Enter the verbose report. Configuring the option DuplicatesPlugin({ verbose: true }) will additionally produce duplicate code source information:

scenario 3.b default DuplicatesPlugin verbose report

Now, in addition to our dependency graphs, we get a report of each duplicated code source path, a note indicating if it is identical (I) to some other file in the bundle or merely similar (S), and the file byte size (e.g., 249 and 205 bytes respectively). As discussed previously, we have:

  • Identical code sources from the same package: Duplicates. We have ~/one/~/lodash/index.js and ~/two/~/lodash/index.js from separate lodash@3.1.0 installations.
  • Similar code files from different packages: Duplicates. Both of these lodash@3.1.0 files are similar to ~/lodash/index.js from lodash@4.2.3 in the bundle.

Assessing duplicates

With DuplicatesPlugin added to our webpack configuration file, we now have a detailed assessment of how npm dependencies are installed and what webpack ends up placing in the bundle. More specifically, we can answer these important questions:

  • What package versions were resolved?
  • Where were the resolved packages installed on disk in node_modules?
  • What parent packages depended on a given package to cause it to be resolved and installed?
  • Which duplicate files from a package ended up being included in the final application bundle?
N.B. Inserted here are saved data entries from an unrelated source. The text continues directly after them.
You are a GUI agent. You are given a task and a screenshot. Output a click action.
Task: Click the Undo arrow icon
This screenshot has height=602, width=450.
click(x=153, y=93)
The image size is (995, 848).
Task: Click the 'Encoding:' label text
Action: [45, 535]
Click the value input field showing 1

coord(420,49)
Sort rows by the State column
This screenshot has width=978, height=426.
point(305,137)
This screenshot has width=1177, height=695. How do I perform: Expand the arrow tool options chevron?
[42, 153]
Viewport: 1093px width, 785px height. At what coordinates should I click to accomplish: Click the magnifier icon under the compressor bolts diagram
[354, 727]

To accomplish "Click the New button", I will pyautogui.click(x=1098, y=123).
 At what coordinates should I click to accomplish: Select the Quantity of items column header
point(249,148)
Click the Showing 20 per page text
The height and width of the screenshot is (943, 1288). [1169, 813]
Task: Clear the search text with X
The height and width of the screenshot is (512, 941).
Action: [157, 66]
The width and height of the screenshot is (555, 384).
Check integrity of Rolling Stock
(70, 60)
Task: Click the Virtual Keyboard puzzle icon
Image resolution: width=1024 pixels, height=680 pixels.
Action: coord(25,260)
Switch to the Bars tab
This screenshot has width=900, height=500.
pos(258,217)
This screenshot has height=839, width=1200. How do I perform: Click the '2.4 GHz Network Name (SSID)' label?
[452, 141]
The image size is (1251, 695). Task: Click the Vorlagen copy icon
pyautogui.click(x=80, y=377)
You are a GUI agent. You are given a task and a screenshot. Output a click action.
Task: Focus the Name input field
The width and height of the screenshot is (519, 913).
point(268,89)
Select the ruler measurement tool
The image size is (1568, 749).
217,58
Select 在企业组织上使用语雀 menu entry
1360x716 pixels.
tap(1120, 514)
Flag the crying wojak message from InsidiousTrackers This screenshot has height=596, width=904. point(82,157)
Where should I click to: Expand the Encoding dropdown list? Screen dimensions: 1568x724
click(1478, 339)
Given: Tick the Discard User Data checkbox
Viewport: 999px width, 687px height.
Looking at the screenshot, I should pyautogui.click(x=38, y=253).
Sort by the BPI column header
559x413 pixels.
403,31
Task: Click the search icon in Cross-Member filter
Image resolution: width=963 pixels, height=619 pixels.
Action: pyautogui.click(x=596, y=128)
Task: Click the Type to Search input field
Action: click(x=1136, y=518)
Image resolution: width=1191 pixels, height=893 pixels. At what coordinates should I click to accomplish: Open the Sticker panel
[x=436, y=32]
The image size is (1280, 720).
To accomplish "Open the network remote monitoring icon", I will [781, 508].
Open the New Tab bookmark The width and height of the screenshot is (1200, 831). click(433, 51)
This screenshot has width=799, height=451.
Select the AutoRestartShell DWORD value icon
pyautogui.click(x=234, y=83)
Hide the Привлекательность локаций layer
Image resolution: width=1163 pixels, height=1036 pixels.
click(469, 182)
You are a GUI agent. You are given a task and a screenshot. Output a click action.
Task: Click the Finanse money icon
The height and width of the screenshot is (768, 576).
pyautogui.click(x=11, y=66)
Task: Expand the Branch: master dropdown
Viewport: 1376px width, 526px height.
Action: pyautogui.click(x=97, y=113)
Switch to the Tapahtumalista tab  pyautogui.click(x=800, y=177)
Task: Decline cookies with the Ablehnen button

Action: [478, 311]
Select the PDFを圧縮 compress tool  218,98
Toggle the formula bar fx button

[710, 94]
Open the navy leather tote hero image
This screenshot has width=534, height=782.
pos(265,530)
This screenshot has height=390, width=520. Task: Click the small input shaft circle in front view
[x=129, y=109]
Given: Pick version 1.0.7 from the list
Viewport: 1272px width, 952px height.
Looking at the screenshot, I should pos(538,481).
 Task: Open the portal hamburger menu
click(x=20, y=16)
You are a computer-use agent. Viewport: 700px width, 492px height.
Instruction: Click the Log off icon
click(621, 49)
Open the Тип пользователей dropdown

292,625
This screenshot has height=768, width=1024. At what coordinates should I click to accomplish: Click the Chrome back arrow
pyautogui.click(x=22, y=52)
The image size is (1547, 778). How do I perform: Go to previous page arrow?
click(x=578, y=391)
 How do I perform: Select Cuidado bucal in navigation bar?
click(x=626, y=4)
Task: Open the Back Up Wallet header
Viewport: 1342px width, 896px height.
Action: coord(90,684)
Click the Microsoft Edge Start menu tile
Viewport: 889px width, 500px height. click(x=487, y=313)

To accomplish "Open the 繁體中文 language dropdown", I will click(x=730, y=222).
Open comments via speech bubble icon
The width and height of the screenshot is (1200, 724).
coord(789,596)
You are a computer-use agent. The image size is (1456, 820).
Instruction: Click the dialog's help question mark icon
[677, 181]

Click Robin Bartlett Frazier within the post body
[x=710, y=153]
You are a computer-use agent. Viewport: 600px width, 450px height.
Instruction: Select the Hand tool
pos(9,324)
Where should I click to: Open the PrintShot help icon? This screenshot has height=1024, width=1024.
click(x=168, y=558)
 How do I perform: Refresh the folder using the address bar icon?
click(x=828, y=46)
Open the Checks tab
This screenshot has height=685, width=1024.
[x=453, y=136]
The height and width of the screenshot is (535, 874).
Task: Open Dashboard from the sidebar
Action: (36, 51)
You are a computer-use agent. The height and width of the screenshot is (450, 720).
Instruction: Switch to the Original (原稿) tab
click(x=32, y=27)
Note - DedupePlugin: The DuplicatesPlugin does not specifically detect that old webpack's DedupePlugin has programmatically collapsed a duplicate code source. Given that very few folks use a pre-webpack@3, we chose to omit a special case report (although we could if there was community demand).

Fixing duplicates

So, now that we can automatically report on duplicate dependencies, how do we fix them? How do we smash our duplicates?

Staying true to our running theme, the answer is: it's complicated.

The Inspectpack documentation has an introductory guide discussing how to fix bundle duplicates.

Summarizing these for convenience, we first look to meta-level tips on prioritization and focus:

  • Look first to identical code sources: When choosing what to do first, a good bet is to focus on literally identical code duplicated in your bundle and dependencies. Although not guaranteed to be collapsible (due to considerations like other depended-on code), it's a great first stop.
  • Change dependencies in your root package.json: Anything you can change directly in your applications package.json is likely to have the least unintended consequences.
  • Critically examine and scrutinize your dependencies: An easy win is always to just have less code. Look at your dependency tree. Do you really need all of the bundled packages? Keep a critical eye out for packages that have lots of transitive other dependencies, prioritize based on total size brought in by a package (using tools like the awesome webpack-bundle-analyzer), and see if you can live without the dependency or find a smaller, equivalent replacement.

Unfortunately, many times you won't be able to harmonize and collapse your abstract dependency graph / installed node_modules tree easily. The next step is to potentially force packages and code sources to collapse to single entities, even if the normal rules of npm/yarn/webpack would prevent it.

These are essentially sledgehammer approaches for otherwise intractable duplicate situations, but because they can violate the assumptions and rules of semantic versioning, your application is potentially at risk for breaking behavior and bugs.

All in all, like most web application optimization work, reducing duplicate dependencies is more of an art than science. The above tips are just starting points for an overall effort that digs deep into why your bundle is so large and how to most effectively leverage this information to reduce its size.

Conclusion

After our (rather lengthy) deep dive, we have now uncovered more of how and why duplicates can occur in your application bundles. Although we only discussed a few hundred wasted bytes to keep our build scenarios comprehensible, it is easy to extrapolate an impact of several orders of magnitude for more complex, real-world web applications.

We hope you find the new Inspectpack DuplicatesPlugin to be a useful, actionable tool in finding and squashing duplicate dependencies in your webpack builds. Do your application bundles a favor and give it a whirl today!